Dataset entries
···
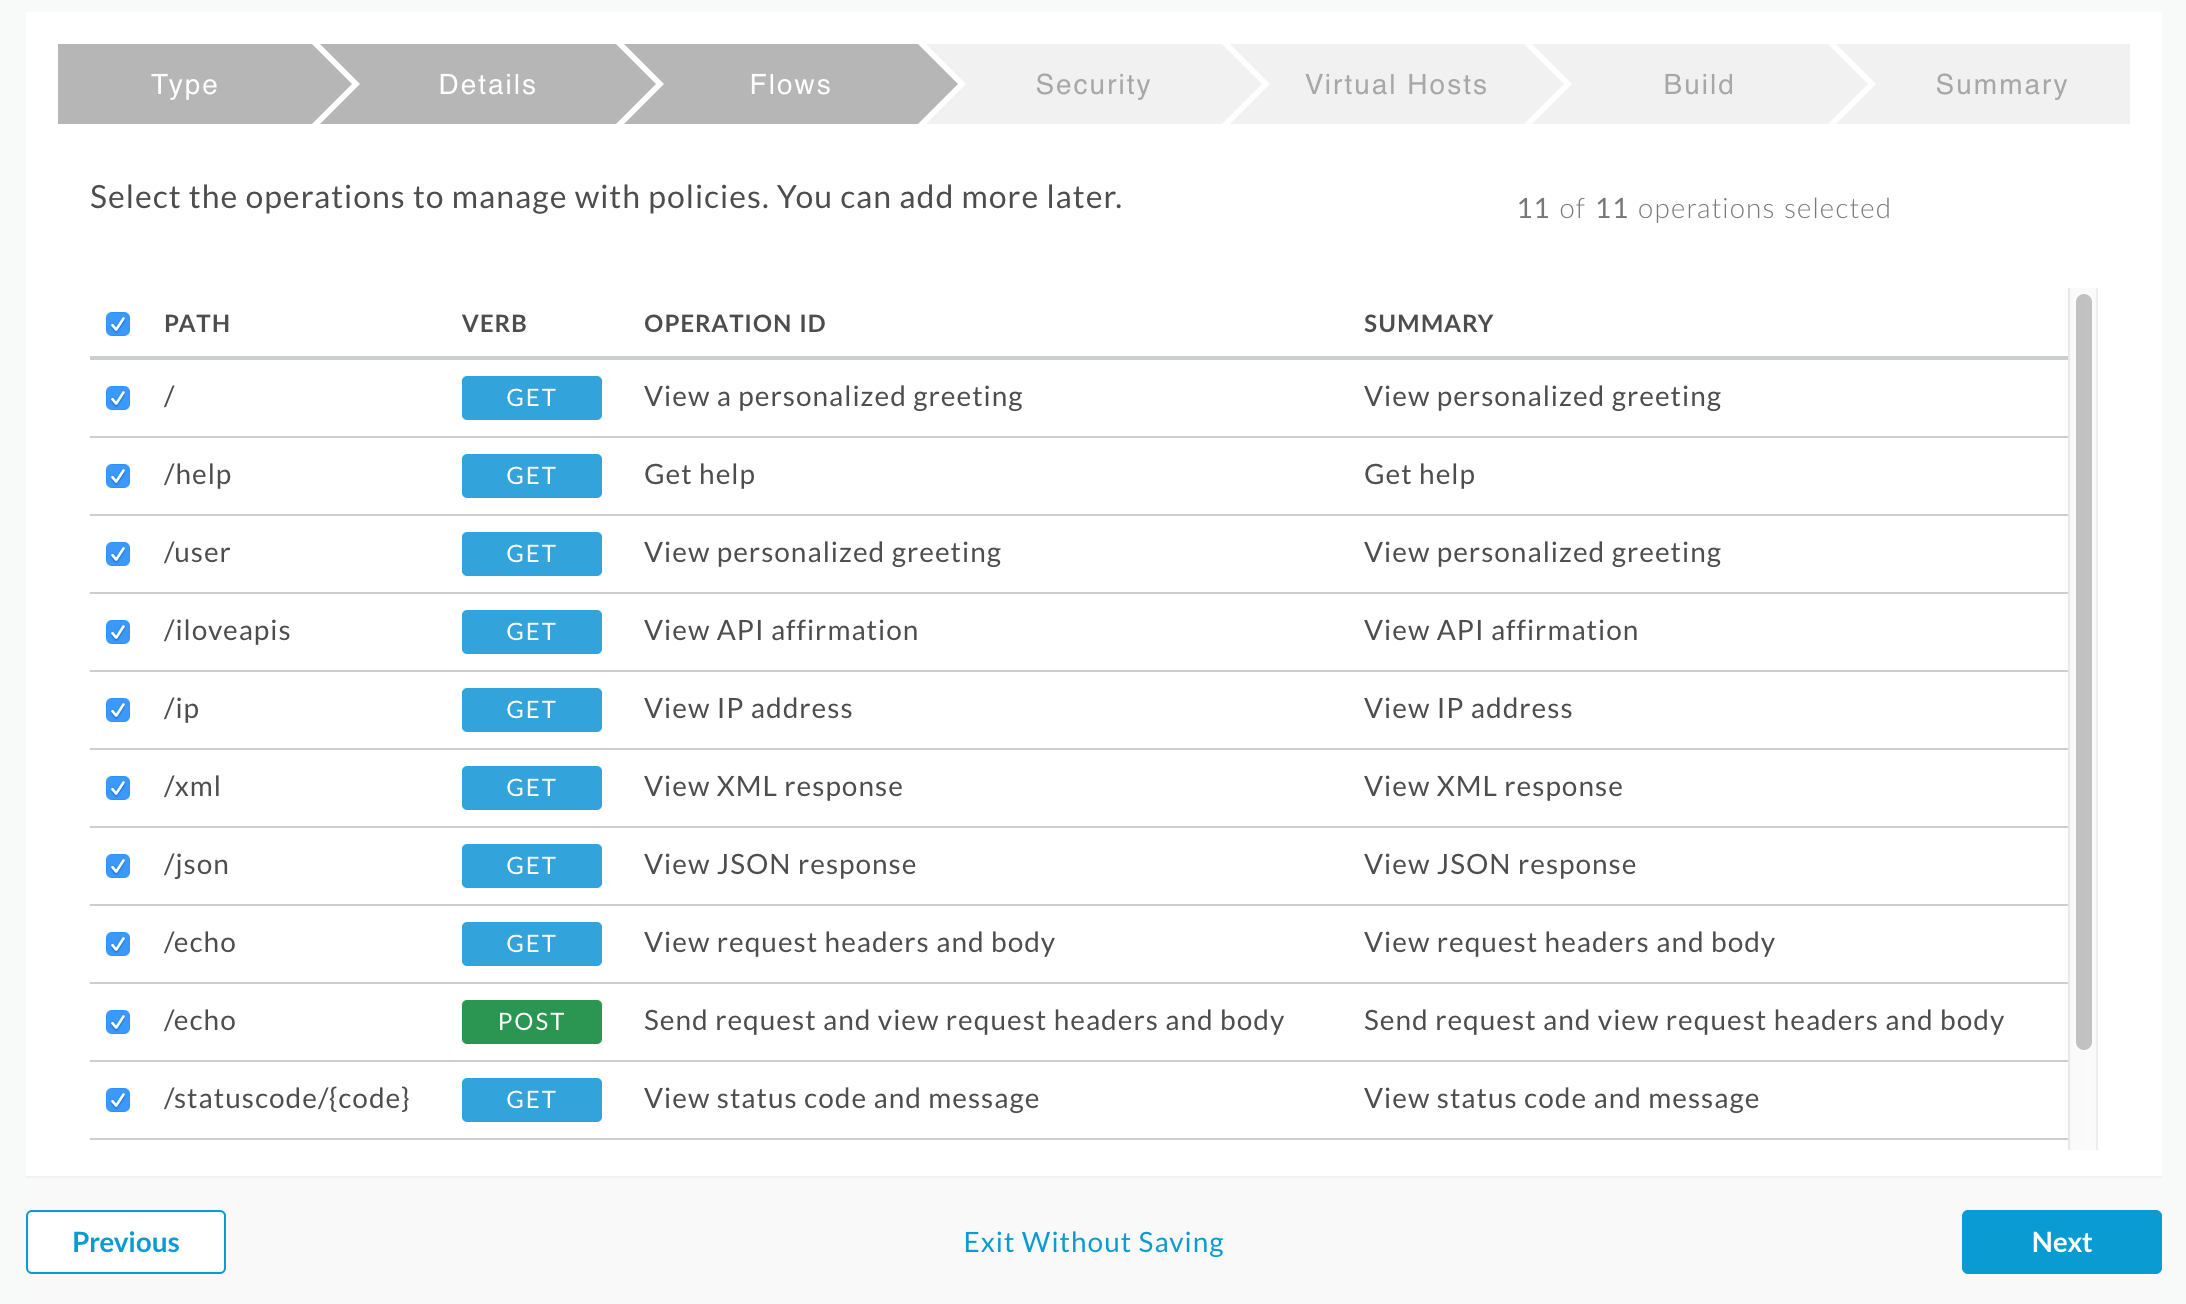Disable the /iloveapis operation checkbox
Screen dimensions: 2186x1304
coord(120,630)
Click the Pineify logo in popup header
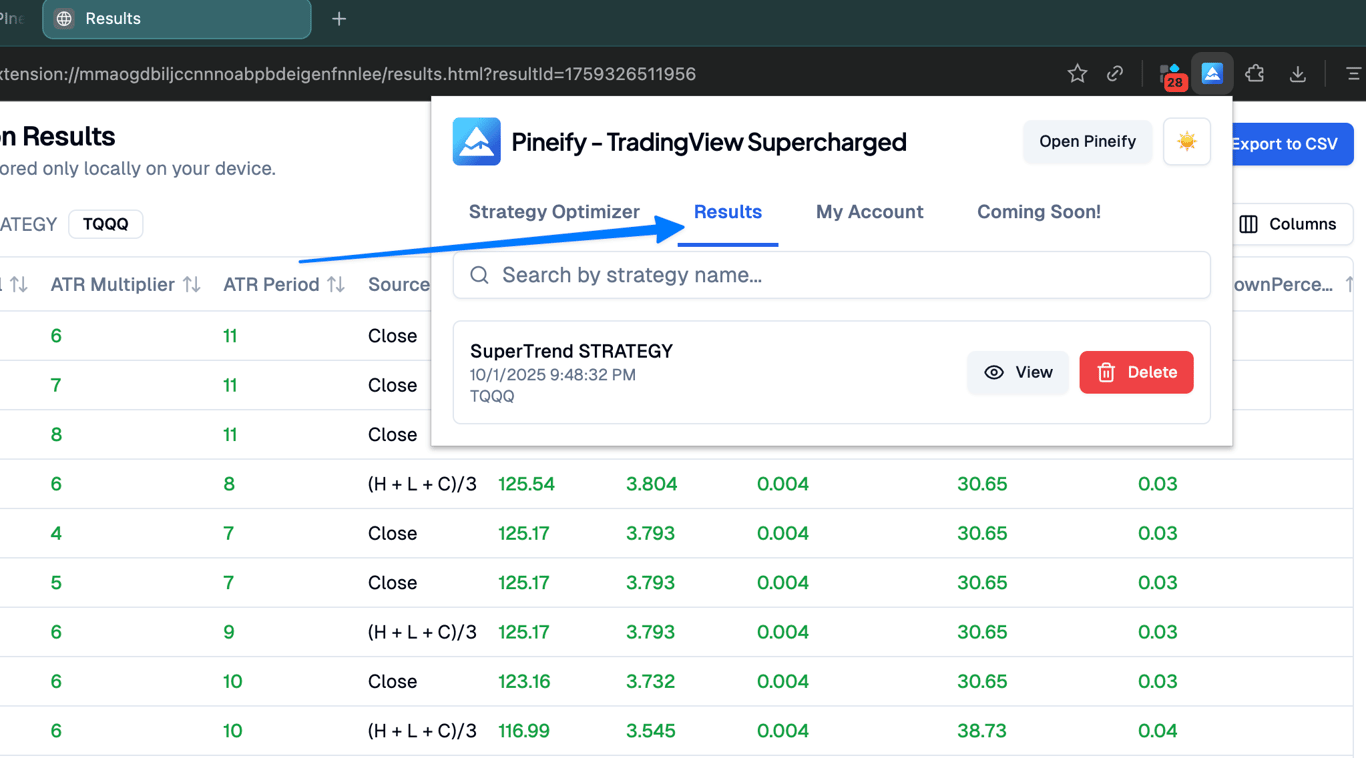The width and height of the screenshot is (1366, 758). point(477,142)
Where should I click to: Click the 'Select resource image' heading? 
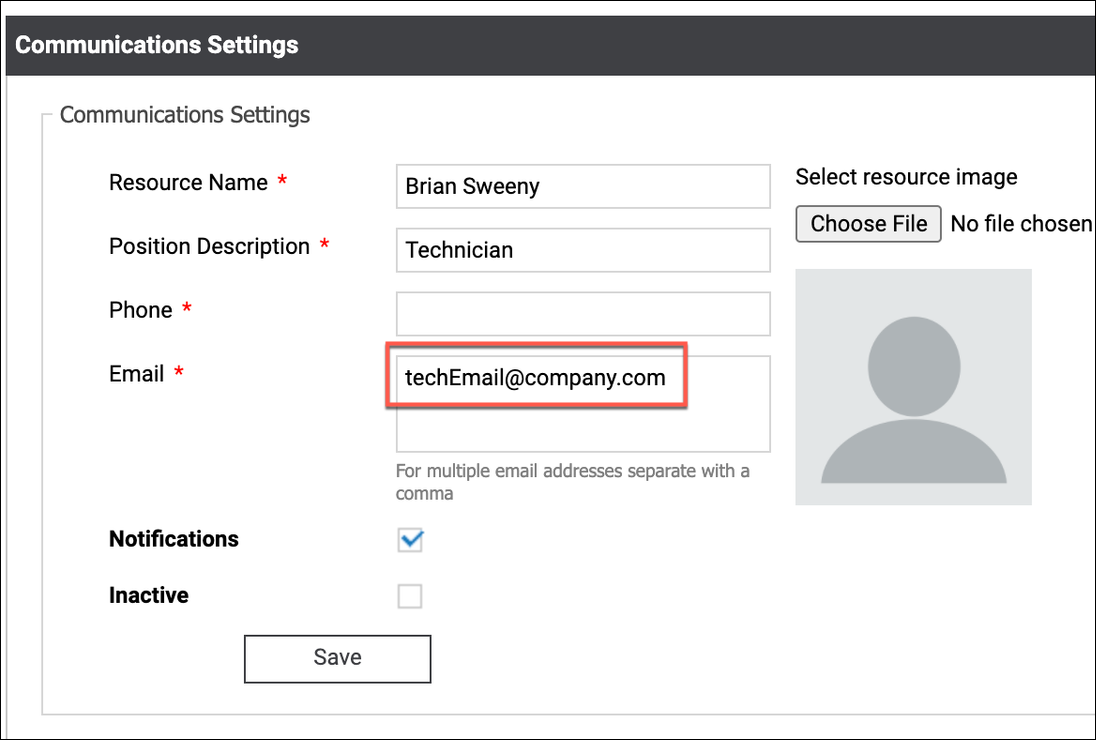click(x=906, y=177)
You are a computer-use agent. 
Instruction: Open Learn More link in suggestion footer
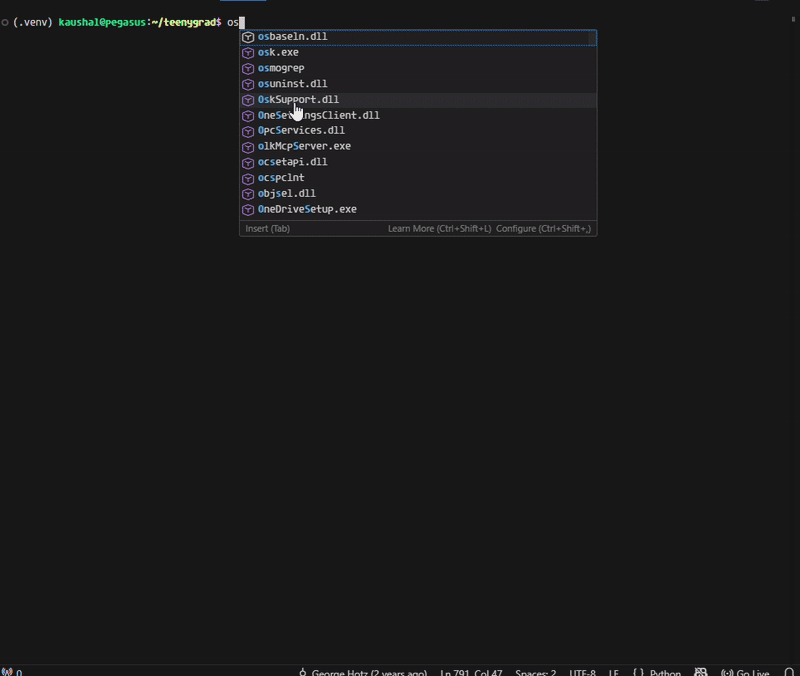[x=439, y=229]
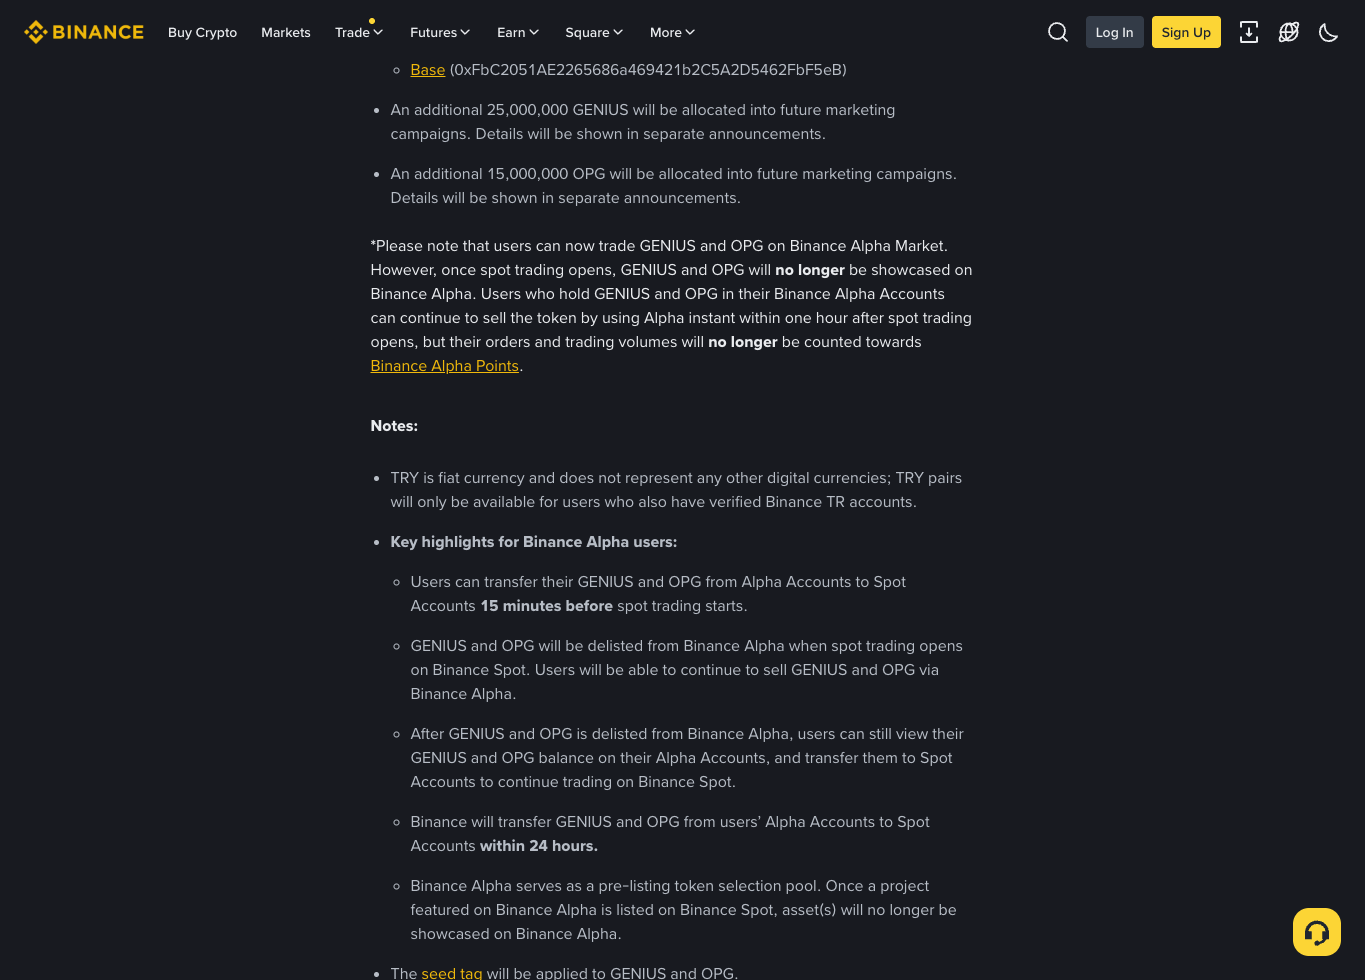
Task: Click the Binance logo
Action: (x=84, y=32)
···
Retype the lines exactly. Begin at the one that holds "Click the Pineify logo in popup header", stop at the last line of the entries above, and drop the pictures.

Click the Pineify logo in popup header
The width and height of the screenshot is (1366, 758). point(477,142)
Where should I click to: Click the 'Select resource image' heading? 
click(x=906, y=177)
You are a computer-use agent. 
Instruction: Open Learn More link in suggestion footer
[x=439, y=229]
Task: Click the Binance logo
Action: (x=84, y=32)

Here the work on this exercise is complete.